Earlier this year, Sens. Amy Klobuchar, D-Minn., and Saxby Chambliss, R-Ga., introduced a bill to the Senate that would rename the agency. That bill passed the Senate Rules and Administration Committee but never cleared the Senate floor. The language was instead included in the spending bill.

“The Government Printing Office is hereby redesignated the Government Publishing Office,” the text of the law says. “Any reference to the Government Printing Office in any law, rule, regulation, certificate, directive, instruction or other official paper in force on the date of this Act shall be considered to refer and apply to the Government Publishing Office.”

The provision also changed the name of the agency’s head, formerly the public printer, to the director of the Government Publishing Office, which functions as the chief executive officer of the agency. The name change also applies to the deputy director.

“This is a historic day for GPO,” Davita Vance-Cooks, the director of the Government Publishing Office, said in a release. “The name Government Publishing Office better reflects the services that GPO currently provides and will provide in the future.”
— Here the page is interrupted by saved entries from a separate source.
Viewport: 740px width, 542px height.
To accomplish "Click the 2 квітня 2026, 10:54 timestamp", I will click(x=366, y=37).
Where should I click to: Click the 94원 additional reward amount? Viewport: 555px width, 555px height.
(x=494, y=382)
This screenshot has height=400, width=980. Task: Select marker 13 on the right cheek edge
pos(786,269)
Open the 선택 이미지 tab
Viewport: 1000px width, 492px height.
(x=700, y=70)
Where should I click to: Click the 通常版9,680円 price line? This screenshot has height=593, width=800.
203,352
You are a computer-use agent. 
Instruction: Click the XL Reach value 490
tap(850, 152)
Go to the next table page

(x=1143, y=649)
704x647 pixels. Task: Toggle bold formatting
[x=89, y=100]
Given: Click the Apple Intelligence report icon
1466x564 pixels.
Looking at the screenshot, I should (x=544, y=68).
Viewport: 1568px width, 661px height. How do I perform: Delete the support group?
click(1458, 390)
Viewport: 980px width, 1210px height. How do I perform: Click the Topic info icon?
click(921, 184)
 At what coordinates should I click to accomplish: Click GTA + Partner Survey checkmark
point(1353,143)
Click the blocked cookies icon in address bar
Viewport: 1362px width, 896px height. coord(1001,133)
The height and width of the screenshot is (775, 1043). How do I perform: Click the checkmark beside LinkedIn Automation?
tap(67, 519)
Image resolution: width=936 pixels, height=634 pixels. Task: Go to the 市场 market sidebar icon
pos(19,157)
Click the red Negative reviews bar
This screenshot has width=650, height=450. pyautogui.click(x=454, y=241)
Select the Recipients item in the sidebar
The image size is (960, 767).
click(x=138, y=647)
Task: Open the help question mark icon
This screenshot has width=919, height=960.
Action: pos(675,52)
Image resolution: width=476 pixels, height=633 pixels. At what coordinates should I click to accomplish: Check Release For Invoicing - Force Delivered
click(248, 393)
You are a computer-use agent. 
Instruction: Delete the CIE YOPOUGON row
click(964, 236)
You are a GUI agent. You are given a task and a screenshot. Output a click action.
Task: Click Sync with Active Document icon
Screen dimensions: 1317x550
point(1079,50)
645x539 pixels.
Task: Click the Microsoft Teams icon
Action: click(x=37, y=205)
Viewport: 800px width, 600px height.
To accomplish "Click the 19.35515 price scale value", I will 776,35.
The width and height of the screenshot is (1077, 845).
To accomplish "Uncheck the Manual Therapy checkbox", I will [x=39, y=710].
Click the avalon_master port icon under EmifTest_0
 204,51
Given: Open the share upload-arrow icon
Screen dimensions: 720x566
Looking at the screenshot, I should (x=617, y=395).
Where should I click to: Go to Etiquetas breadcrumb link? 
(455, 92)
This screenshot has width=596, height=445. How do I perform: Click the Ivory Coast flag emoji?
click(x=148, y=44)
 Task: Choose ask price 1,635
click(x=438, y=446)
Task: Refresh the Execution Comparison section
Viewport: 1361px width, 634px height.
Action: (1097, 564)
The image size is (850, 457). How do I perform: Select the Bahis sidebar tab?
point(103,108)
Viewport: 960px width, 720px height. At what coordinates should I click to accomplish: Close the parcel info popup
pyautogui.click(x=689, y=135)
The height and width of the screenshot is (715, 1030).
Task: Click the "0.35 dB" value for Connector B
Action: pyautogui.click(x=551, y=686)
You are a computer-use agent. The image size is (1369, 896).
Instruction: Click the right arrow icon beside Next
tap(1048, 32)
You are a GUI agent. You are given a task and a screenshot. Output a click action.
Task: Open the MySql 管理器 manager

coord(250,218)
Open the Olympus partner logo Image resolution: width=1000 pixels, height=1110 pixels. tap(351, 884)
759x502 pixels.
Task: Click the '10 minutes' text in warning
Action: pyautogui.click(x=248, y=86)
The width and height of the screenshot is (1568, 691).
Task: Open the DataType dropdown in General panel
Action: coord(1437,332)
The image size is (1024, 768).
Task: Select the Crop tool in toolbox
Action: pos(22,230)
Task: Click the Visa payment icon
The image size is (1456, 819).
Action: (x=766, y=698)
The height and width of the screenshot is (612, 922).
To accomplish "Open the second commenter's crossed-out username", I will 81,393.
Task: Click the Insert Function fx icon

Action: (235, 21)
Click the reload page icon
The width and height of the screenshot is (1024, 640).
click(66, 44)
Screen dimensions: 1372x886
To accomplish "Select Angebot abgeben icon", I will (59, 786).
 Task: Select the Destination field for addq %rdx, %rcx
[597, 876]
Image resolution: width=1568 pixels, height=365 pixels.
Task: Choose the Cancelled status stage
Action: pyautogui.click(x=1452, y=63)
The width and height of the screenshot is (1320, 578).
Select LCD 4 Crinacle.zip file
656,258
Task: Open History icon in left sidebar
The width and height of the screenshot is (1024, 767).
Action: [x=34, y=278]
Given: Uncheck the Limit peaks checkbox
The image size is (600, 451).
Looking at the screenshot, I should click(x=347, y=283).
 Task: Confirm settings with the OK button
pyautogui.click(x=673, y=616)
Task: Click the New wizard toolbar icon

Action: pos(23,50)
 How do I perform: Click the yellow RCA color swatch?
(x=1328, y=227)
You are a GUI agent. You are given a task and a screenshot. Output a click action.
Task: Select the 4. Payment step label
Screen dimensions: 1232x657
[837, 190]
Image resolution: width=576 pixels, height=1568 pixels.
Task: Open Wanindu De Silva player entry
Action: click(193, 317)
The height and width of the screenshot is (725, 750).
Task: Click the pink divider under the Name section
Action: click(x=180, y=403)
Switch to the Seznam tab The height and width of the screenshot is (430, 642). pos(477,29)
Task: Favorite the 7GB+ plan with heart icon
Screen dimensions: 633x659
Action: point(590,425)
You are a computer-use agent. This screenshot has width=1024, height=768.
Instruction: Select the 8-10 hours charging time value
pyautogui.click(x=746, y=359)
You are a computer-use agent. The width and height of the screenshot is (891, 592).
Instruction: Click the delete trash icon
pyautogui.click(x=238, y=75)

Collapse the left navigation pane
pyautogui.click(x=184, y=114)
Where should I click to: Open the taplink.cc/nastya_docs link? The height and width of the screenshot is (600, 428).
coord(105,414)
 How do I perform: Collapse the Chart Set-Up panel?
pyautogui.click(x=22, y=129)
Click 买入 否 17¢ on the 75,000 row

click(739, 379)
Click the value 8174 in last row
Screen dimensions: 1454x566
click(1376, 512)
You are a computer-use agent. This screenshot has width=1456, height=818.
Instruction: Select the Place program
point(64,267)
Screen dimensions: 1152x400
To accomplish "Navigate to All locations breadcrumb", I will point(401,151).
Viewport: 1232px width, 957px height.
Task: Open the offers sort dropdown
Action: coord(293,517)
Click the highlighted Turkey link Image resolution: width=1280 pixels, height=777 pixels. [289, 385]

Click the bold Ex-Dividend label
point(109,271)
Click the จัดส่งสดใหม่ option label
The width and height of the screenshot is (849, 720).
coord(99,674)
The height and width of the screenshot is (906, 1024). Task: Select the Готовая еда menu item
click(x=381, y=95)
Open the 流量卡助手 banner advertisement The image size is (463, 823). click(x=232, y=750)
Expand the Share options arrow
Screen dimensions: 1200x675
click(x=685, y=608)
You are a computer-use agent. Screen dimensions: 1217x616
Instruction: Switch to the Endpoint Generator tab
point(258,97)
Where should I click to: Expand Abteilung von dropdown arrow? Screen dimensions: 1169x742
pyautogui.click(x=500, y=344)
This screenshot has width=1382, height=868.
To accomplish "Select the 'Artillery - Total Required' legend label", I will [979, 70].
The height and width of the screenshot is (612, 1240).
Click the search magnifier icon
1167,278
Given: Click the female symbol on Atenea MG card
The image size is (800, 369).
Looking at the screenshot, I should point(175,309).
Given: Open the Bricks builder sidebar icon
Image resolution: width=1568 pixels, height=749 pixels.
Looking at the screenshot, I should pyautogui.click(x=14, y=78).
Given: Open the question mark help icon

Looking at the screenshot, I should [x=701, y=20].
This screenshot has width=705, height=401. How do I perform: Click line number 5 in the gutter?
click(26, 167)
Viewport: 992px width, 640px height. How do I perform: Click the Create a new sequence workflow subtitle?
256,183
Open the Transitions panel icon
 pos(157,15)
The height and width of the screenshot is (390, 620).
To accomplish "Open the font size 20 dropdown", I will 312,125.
The GPO offers copies of the Federal Register, Congressional Record and president’s schedule all online through apps. (Credit: GPO)

In recent years, GPO has released mobile apps displaying the Federal Register, the Congressional Record and the president’s daily schedule. The agency also launched the first solely digital version of the federal depository library program in North Dakota earlier this year. GPO also hosts the federal digital system, or FDsys — an online portal providing public access to government publications from the Senate Intelligence Committee’s Central Intelligence Agency torture report to the text of H.R. 83, the spending bill that changed GPO’s name.

“[The name change] is really a continuation of a lot of the key things we’ve already started,” Riddle said. “FDsys is just one, it’s our flagship application for the American public.”

According to Riddle, the name change codifies the entire way his information technology department is approaching technological innovation.

“There’s a lot more that we have planned to try to make the agency as technically nimble as possible to support the needs of being able to publish information for the public,” Riddle said. “It’s really exciting for me from the IT perspective because it reinforces what we’re to do here to continue to help the agency transform itself and using IT to do that.”

“From the technology perspective, virtualization, moving things to the cloud and making things more progressive with things related to IT really helps to reflect that, I think,” Riddle said. “It reflects it in a way that helps the American public know what we do.”